* **Work item**:
This task asks for the lines from the one with "The height and" to the final line below, repeated exactly, with pictures omitted.

* **Data provided**:
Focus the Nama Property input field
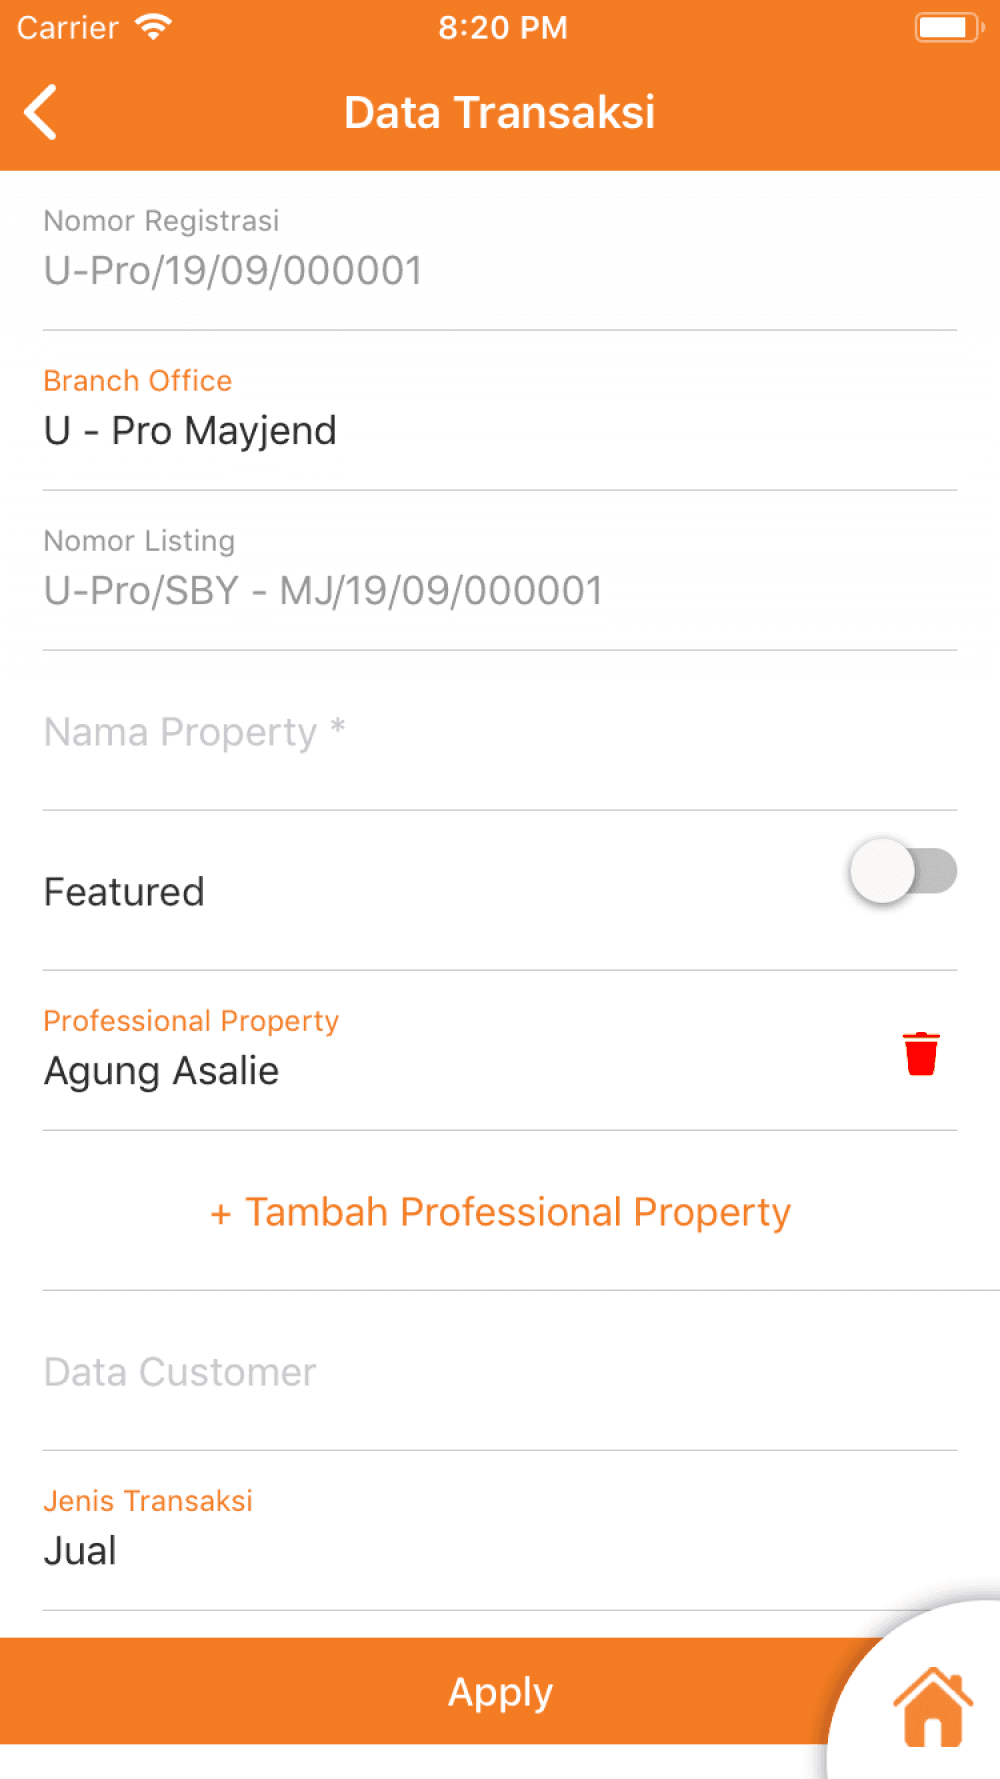 click(x=500, y=731)
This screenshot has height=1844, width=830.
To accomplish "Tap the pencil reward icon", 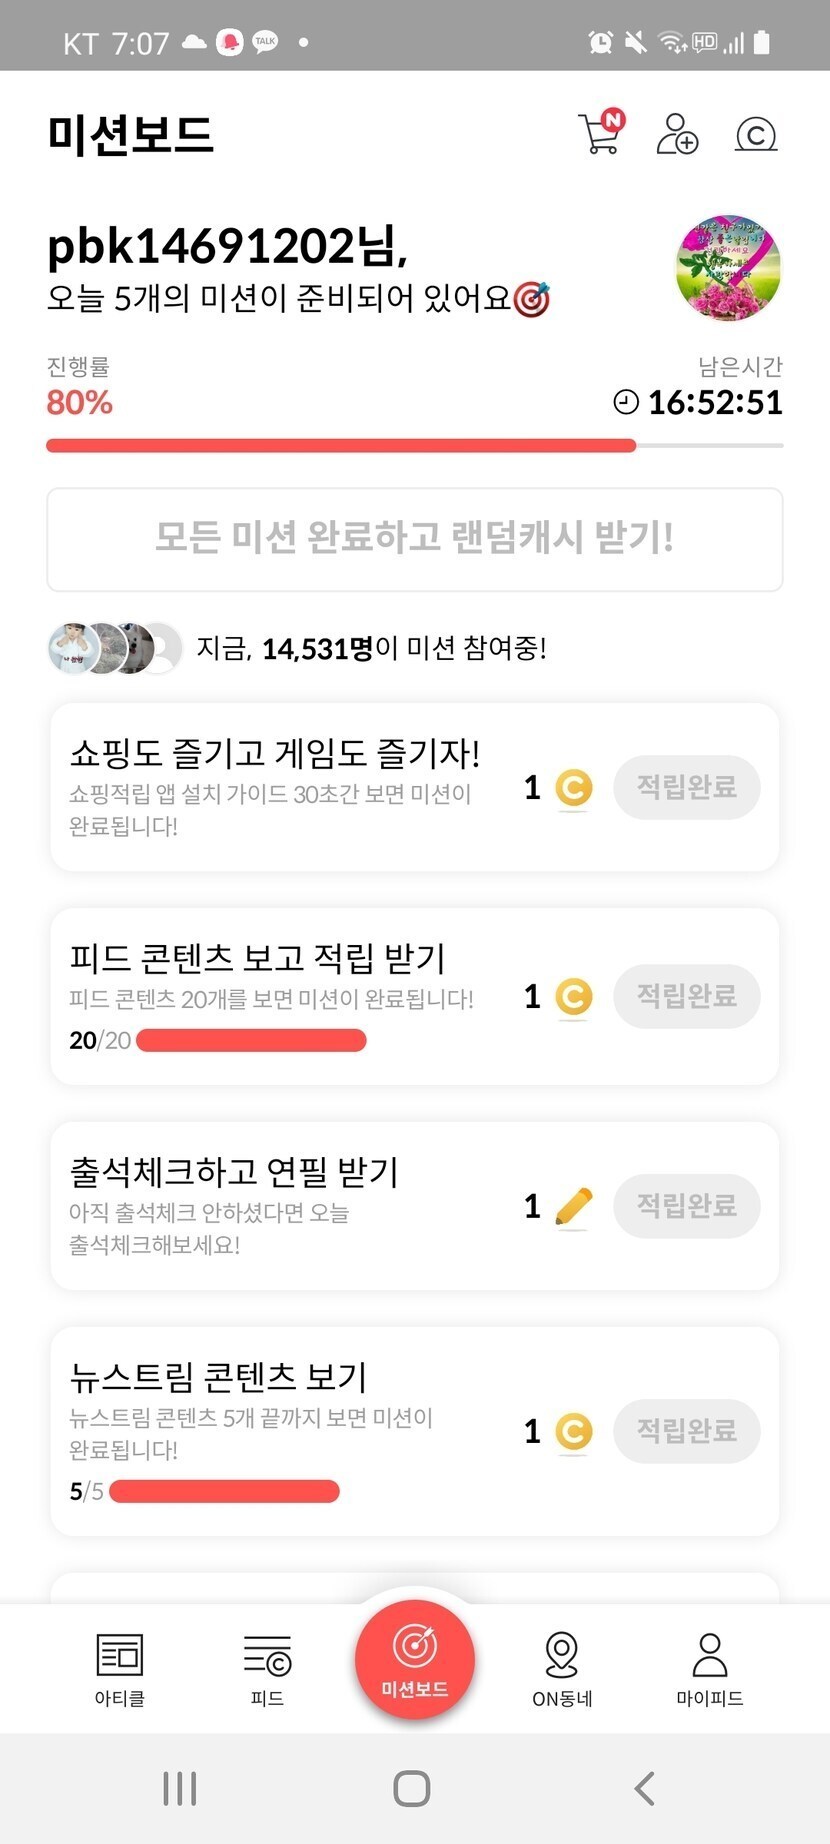I will tap(573, 1207).
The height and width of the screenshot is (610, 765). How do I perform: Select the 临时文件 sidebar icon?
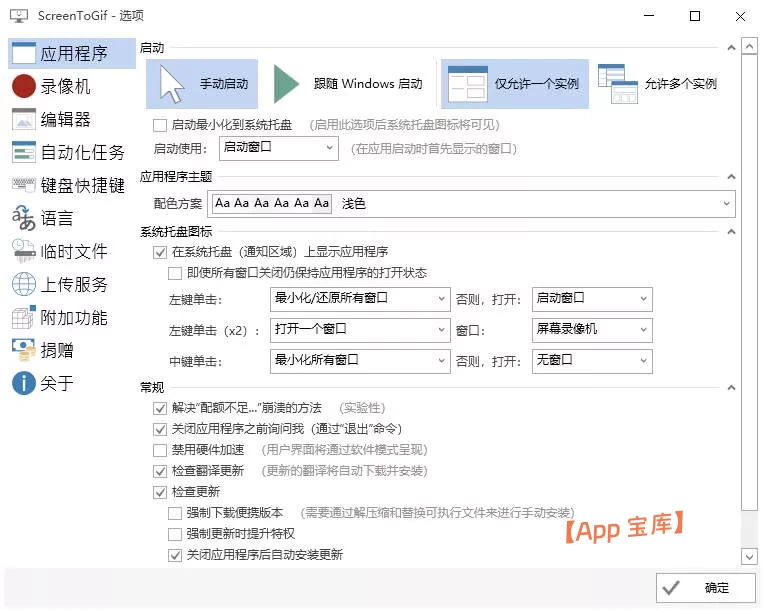[x=24, y=251]
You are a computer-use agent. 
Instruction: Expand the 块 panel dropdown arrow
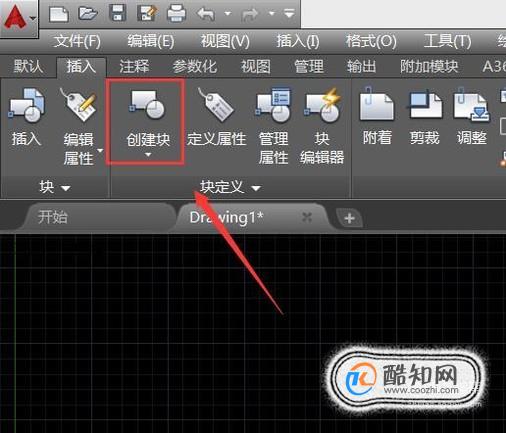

* **Solution for this problem**:
The height and width of the screenshot is (610, 765). How do I perform: Select the 临时文件 sidebar icon?
[x=24, y=251]
You are a computer-use agent. 
Instruction: Expand the 块 panel dropdown arrow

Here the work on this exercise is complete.